Prompt 1
According to the forum thread, what size bolt-on is the first poster running right now?

Quoted passage
>>
Thats cool man. opinions are opinions. good to have lots of info for the buyer. Ya, right now Im running a 10mm bolt on, but the scratch comes with 2 different sets of rear end hardware for the 14mm too.


----------



## f0ggy (Jul 5, 2006)

I am selling an 05 giant stp frame, and fork if your interested, I bought it in feb of 06, absolutely love it, Its not SS but cant you convert? Any ways it will be a good deal


----------



## Dave Moore (Apr 15, 2004)

f0ggy said:


> I am selling an 05 giant stp frame, and fork if your interested, I bought it in feb of 06, absolutely love it, Its not SS but cant you convert? Any ways it will be a good deal


Thanks but I built my XC race bike and though it's better that way I spent way too much money on it and had just rather buy a complete this time around for cost savings.


----------



## ihatemybike (Nov 27, 2005)
<<
Prompt 2
Output the entries as a JSON list of strings, one for each line, from the first line of the entries up to and including the line with "point(18,149)". Leave out blank lines and the pictures.

Data shown
>>
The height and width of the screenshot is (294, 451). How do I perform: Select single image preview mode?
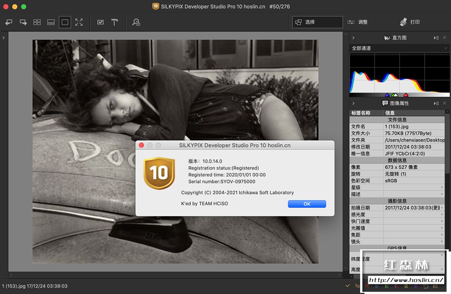tap(65, 22)
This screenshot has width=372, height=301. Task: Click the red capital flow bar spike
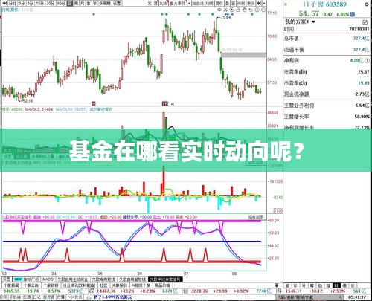click(164, 181)
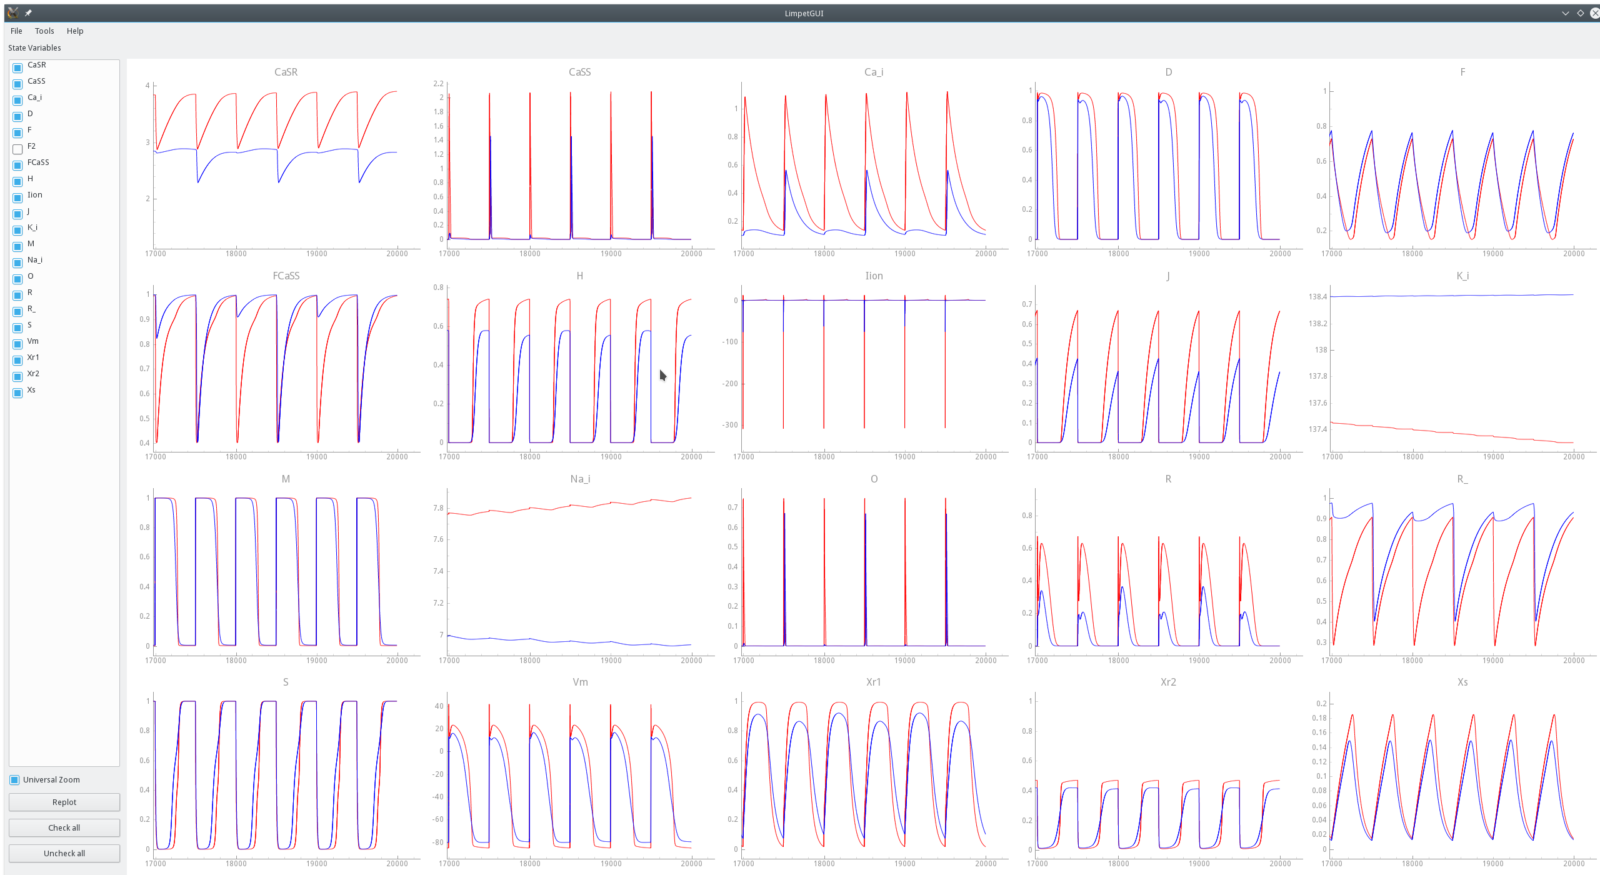Enable the F2 state variable checkbox
Image resolution: width=1600 pixels, height=875 pixels.
point(18,149)
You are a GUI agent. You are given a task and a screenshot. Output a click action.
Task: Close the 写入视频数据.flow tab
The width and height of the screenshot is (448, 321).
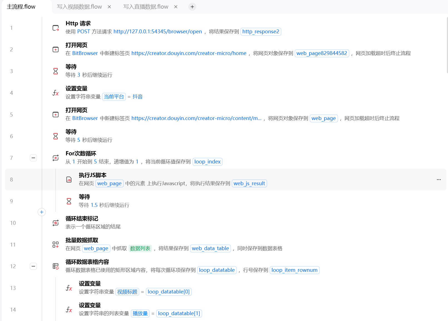(109, 7)

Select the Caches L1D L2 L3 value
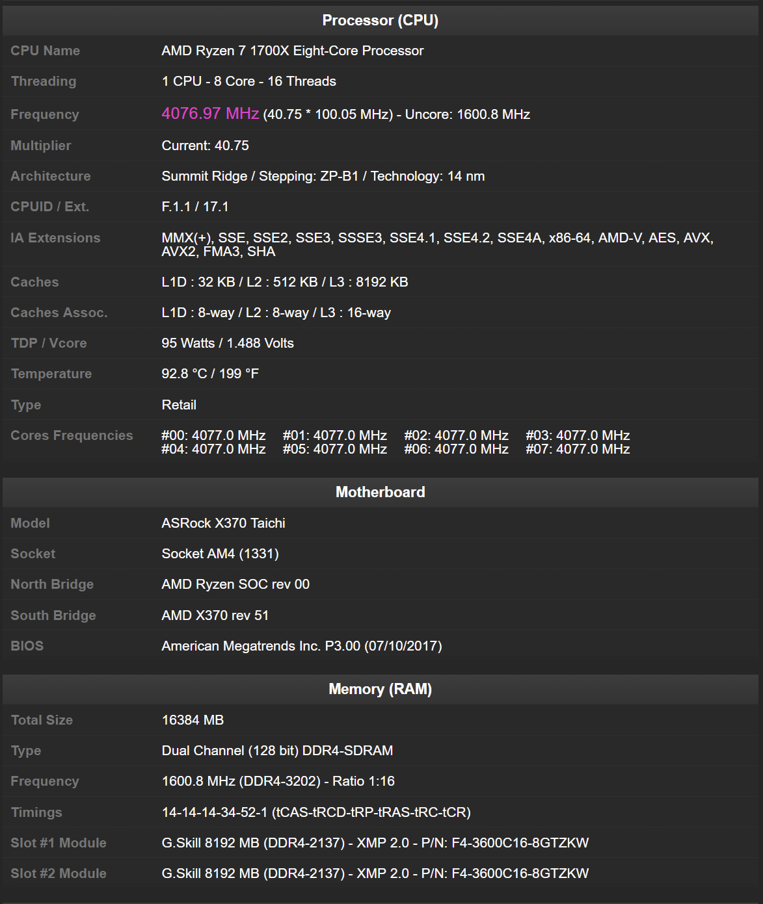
<<
Exercise answer 1
A 10mm bolt-on.

Exercise answer 2
[
  "The height and width of the screenshot is (294, 451). How do I perform: Select single image preview mode?",
  "tap(65, 22)",
  "This screenshot has width=372, height=301. Task: Click the red capital flow bar spike",
  "click(164, 181)",
  "Enable the F2 state variable checkbox",
  "Image resolution: width=1600 pixels, height=875 pixels.",
  "point(18,149)"
]